*** Data shown

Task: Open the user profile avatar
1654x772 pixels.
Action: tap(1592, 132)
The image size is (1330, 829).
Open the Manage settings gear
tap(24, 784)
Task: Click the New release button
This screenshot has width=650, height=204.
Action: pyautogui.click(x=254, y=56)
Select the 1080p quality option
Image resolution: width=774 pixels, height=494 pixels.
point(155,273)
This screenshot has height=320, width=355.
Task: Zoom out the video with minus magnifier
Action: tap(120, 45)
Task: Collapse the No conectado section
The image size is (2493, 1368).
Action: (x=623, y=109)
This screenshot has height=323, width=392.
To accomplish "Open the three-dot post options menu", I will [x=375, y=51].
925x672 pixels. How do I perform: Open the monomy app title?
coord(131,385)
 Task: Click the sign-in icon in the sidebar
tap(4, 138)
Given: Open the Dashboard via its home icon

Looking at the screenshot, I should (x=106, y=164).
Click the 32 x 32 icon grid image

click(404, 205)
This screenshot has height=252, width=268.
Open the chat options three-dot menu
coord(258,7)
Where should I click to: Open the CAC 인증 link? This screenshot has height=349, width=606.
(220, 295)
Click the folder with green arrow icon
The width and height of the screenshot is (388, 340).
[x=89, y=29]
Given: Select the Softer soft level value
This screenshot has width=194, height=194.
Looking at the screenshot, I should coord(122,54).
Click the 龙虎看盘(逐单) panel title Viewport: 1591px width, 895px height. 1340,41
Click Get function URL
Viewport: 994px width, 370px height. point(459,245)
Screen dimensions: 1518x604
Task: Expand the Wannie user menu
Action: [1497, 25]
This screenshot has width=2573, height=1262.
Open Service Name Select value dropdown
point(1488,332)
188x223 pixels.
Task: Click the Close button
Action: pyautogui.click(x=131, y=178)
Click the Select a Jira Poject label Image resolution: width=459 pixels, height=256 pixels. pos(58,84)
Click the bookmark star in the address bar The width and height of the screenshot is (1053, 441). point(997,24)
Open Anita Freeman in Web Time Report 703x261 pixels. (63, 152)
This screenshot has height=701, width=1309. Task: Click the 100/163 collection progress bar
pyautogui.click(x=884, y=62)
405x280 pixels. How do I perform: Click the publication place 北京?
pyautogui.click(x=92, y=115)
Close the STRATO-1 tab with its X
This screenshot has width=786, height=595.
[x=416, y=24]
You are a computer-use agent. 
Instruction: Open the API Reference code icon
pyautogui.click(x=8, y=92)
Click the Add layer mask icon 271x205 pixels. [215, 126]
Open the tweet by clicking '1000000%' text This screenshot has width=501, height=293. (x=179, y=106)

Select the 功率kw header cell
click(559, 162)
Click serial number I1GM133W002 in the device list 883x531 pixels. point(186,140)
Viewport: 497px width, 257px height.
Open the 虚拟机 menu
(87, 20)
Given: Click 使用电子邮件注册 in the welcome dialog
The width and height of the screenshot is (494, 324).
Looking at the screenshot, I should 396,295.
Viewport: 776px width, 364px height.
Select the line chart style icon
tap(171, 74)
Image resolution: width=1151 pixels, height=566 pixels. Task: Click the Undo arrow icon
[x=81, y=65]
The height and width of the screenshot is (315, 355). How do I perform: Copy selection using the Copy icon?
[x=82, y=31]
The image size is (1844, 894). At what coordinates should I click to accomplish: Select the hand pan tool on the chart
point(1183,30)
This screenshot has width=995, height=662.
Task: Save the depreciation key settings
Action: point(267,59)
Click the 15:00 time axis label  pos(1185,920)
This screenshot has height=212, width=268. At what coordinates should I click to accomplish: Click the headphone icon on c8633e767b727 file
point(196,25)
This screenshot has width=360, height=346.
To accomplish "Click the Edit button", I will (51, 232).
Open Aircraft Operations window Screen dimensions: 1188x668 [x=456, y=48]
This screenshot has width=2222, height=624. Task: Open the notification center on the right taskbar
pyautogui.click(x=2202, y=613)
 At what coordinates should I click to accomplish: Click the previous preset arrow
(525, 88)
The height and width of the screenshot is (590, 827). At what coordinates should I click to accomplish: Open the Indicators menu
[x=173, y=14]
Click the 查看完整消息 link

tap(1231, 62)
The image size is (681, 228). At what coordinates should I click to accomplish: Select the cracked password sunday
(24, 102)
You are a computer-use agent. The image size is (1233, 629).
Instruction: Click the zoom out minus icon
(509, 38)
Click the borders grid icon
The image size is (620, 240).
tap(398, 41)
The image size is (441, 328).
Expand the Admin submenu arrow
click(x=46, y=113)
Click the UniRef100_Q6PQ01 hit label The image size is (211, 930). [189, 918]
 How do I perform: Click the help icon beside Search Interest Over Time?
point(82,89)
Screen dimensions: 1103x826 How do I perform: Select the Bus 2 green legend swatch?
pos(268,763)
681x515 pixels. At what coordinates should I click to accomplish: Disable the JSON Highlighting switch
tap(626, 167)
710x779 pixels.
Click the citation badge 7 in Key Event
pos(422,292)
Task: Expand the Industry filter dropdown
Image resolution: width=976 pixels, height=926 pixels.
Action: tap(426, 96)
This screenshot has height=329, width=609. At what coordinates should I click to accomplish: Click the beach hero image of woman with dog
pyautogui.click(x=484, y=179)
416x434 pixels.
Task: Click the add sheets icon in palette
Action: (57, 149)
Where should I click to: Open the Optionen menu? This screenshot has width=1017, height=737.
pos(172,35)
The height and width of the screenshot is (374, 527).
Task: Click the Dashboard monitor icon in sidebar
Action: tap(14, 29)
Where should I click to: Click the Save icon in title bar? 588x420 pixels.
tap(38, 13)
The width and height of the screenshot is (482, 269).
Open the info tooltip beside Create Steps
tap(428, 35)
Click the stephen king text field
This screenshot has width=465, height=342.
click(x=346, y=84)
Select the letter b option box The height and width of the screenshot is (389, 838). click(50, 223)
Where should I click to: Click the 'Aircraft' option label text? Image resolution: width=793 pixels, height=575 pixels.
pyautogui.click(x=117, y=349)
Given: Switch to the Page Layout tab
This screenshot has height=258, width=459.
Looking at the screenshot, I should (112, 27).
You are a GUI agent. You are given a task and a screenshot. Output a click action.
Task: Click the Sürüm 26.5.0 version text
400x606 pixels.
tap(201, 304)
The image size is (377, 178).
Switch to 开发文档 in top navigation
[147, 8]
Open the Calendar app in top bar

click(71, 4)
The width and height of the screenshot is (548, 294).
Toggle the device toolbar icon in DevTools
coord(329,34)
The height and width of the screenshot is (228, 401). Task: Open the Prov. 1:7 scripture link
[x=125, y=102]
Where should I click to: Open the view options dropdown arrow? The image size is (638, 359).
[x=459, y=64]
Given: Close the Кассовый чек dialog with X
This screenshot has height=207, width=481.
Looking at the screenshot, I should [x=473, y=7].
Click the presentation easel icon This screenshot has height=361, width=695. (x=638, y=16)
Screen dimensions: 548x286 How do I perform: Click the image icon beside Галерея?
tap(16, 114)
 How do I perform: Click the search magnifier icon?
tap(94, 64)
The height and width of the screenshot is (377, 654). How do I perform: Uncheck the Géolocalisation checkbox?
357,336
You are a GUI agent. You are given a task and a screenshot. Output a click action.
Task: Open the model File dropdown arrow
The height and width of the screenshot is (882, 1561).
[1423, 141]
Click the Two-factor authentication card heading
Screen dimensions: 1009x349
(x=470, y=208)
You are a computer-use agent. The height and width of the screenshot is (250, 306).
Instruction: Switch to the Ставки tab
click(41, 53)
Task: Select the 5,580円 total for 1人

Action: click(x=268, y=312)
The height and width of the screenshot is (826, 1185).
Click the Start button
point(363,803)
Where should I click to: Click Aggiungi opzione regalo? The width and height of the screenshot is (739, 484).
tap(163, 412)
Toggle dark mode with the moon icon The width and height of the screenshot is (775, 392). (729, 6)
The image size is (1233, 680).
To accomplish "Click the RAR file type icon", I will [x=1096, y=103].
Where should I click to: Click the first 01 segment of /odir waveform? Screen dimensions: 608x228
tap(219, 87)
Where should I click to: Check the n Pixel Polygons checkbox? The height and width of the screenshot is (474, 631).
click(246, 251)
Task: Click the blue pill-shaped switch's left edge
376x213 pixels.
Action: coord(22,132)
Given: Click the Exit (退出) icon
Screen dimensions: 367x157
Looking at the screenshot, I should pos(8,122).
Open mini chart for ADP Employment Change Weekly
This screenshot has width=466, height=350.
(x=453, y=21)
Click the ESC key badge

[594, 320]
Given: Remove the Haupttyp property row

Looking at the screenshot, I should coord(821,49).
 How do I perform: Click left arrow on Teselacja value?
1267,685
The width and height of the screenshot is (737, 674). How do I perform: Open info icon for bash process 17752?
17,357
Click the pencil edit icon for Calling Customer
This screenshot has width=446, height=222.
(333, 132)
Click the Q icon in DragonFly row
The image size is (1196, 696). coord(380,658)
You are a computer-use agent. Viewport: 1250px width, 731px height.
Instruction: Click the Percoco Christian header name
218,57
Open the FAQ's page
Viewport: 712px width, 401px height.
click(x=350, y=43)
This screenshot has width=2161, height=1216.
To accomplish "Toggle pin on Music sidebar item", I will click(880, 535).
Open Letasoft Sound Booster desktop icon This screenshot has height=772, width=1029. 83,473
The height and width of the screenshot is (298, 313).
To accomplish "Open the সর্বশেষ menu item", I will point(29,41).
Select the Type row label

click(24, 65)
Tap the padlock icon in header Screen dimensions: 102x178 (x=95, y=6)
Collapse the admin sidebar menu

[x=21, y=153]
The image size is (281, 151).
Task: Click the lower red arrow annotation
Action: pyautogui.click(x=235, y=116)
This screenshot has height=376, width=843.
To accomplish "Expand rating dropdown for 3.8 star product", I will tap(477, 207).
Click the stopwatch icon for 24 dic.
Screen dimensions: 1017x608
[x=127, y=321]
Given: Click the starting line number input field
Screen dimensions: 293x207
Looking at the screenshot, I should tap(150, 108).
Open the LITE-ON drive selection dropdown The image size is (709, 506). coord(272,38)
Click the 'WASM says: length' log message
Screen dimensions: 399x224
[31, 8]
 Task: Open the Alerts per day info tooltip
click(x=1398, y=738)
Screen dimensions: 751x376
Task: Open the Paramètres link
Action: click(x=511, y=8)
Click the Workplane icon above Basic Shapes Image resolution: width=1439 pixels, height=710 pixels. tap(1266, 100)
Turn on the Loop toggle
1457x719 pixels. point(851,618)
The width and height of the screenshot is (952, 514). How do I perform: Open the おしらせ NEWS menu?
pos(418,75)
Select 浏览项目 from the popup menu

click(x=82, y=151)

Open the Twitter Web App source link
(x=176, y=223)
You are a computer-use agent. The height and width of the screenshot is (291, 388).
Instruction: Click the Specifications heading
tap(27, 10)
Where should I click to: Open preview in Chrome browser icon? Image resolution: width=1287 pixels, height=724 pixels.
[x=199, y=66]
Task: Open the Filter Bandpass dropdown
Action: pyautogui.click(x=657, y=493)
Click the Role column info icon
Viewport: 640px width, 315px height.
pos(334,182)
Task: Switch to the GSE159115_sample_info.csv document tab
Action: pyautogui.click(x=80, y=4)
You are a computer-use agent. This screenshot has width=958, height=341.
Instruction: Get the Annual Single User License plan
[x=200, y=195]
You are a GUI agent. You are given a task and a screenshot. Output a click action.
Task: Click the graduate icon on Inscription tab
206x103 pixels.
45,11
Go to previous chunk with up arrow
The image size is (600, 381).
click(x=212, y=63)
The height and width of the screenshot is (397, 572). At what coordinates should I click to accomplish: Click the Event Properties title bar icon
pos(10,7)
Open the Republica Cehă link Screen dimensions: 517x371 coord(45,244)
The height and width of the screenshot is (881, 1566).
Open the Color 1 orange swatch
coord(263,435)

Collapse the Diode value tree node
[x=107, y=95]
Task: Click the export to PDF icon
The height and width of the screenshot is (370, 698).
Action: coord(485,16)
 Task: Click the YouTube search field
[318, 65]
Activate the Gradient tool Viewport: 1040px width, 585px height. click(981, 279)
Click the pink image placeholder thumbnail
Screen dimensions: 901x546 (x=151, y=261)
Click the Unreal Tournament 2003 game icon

******

Your goal: Swap "screenshot" for "capture" in everything from the line containing "Click the pencil" down to the line containing "click(24, 65)". Give only those lines again, with nothing else changed.

Output below:
Click the pencil edit icon for Calling Customer
This capture has width=446, height=222.
(333, 132)
Click the Q icon in DragonFly row
The image size is (1196, 696). coord(380,658)
You are a computer-use agent. Viewport: 1250px width, 731px height.
Instruction: Click the Percoco Christian header name
218,57
Open the FAQ's page
Viewport: 712px width, 401px height.
click(x=350, y=43)
This capture has width=2161, height=1216.
To accomplish "Toggle pin on Music sidebar item", I will click(880, 535).
Open Letasoft Sound Booster desktop icon This capture has height=772, width=1029. 83,473
The height and width of the capture is (298, 313).
To accomplish "Open the সর্বশেষ menu item", I will point(29,41).
Select the Type row label

click(24, 65)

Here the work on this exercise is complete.